E que permanecem estranhos em “Us and Them”, que carrega,
segundo o Roger Waters, a grande pergunta do Dark Side (e, segundo ele, a
pergunta fundamental para qualquer um que deseje compreender em que sentido
podemos nos considerar civilizados), que já tinha sido anunciada em “Echoes”:
em que sentido podemos nos considerar, dada toda esta estranheza no contato,
seres humanos? Aqui, é preciso dizer, o rumo poético da narrativa de Waters se
perde consideravelmente: o foco da música (recuperando “Corporal Clegg” e
anunciando milhares de músicas e pelo menos dois discos inteiros) é a perda do
pai ou, para eu não parecer anacrônico, a Guerra.Um pelotão inteiro é dizimado,
mas o general continua a traçar sua linha estratégica belicista.

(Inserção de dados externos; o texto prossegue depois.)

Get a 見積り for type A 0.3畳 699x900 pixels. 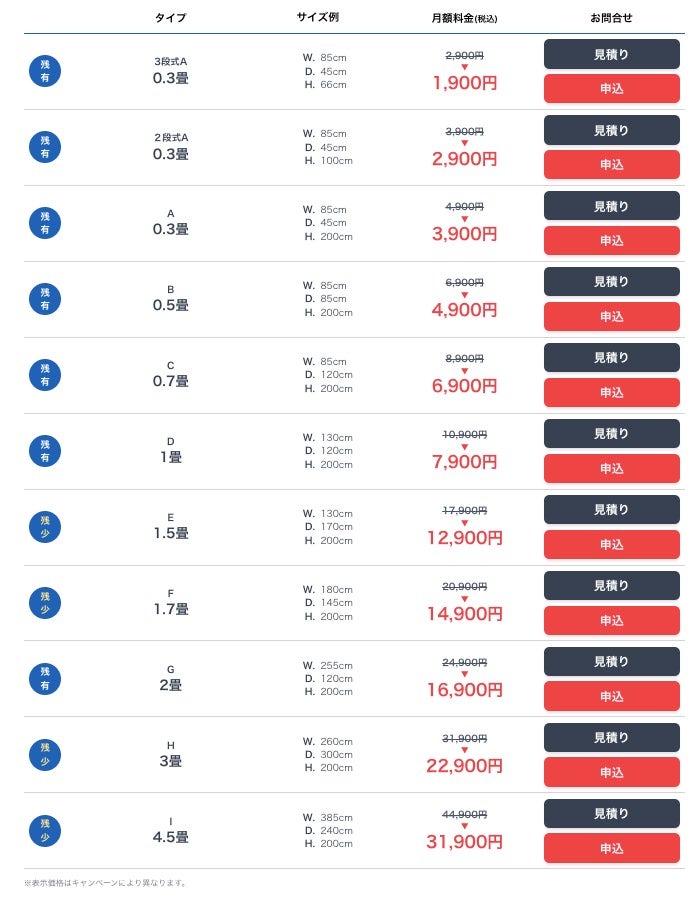[x=611, y=206]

Sendo todos estranhos, e todos tão pouco humanos (por culpa
da sociedade), não é de se admirar que você termine (ou não, se você ler este
post até o fim) com “Brain Damage”. Não vale a pena ficar aqui discutindo se a
letra tem a ver com o Syd Barrett (o Roger Waters, numa mesma entrevista, disse
que sim e que não .....). No mínimo não vale a pena se a gente quer entender o
conceito central do Dark Side of The Moon: nascimento, morte e tudo o que vem
entre os dois. Na entrevista, Roger Waters disse que foi para o Syd Barrett, e
depois disse que foi para seu pai. Sinceramente, acho que não foi para nenhum
dos dois. Foi para o indivíduo sem nome que pontua o Dark Side do início ao
fim: você, eu, todo mundo. Até porque “tem alguém na sua mente que não é você”
(tradução interpretada). Mas quem é que está lá???

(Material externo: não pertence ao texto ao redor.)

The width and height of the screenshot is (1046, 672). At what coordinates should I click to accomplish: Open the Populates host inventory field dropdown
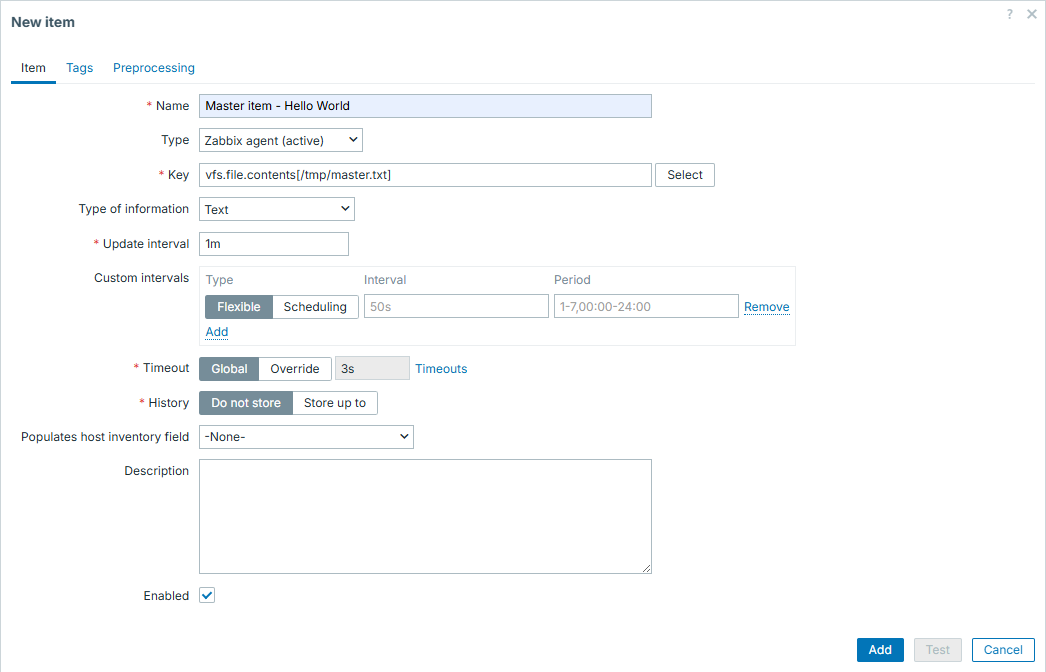click(x=306, y=437)
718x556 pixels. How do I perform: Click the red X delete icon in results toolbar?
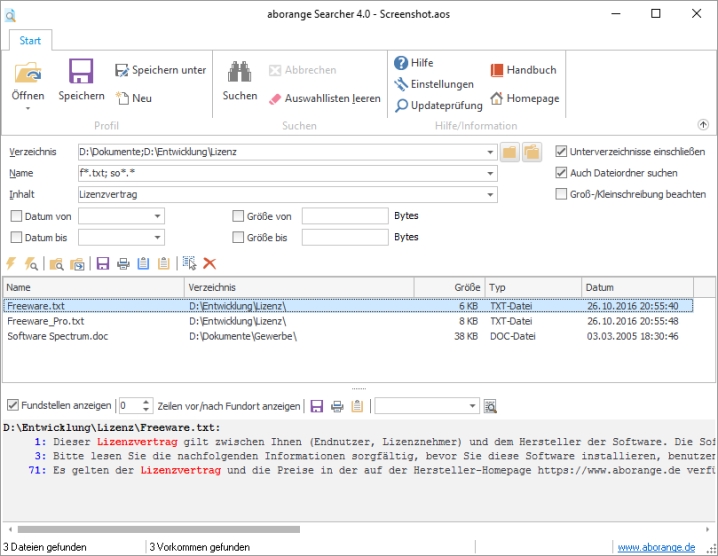coord(210,263)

Alguém, como está em “Eclipse”, que “ama”, “toca”, “sente” etc, mas que percebe, um minuto antes de o disco acabar, que tudo o que ele está fazendo é feito no meio de um sistema cósmico em harmonia (“in tune”), e que mesmo esta harmonia não impede que o sol seja às vezes encoberto pela lua.

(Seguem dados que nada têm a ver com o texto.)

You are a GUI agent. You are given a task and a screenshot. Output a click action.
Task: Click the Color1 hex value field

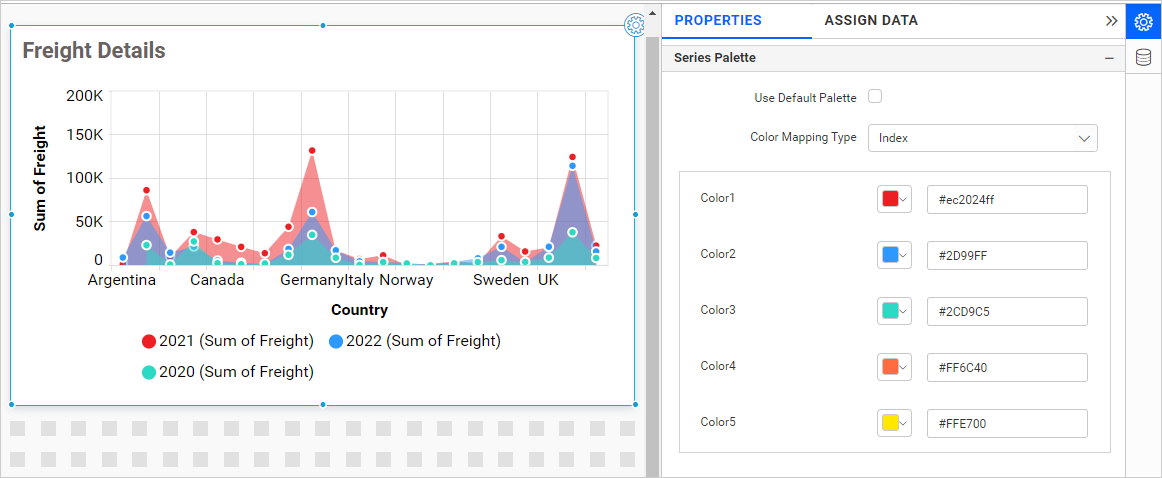click(1006, 199)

Minha compreensão deste maravilhoso disco que completa seus
40 anos não seria possível sem que o localizasse na tradição inglesa do
respeito teórico e conceitual ao senso comum. A fórmula “nascimento, morte e
tudo o que vem entre os dois” só pode funcionar num plano descritivo – e sobre
um indivíduo abstrato, mas compreensível e identificável. O resto é
interpretação e audição cuidadosa da cultura do Dark Side. Até ideias malucas
como a da sincronia podem ajudar.
Depois do Dark Side, a fórmula será mantida, mas sem o mesmo sucesso. Desconfio que depois o conceito seja mantido mas fique faltando a descrição. Claro que, criativo, o Roger Waters sempre dará um jeito (Animals, The Wall e Final Cut serão exemplos contundentes deste esforço; Wish You Were Here e Radio Kaos são exemplos menores). Mas, estruturalmente, sempre fica faltando alguma coisa. Alguma coisa que nunca falta no Dark Side of the Moon.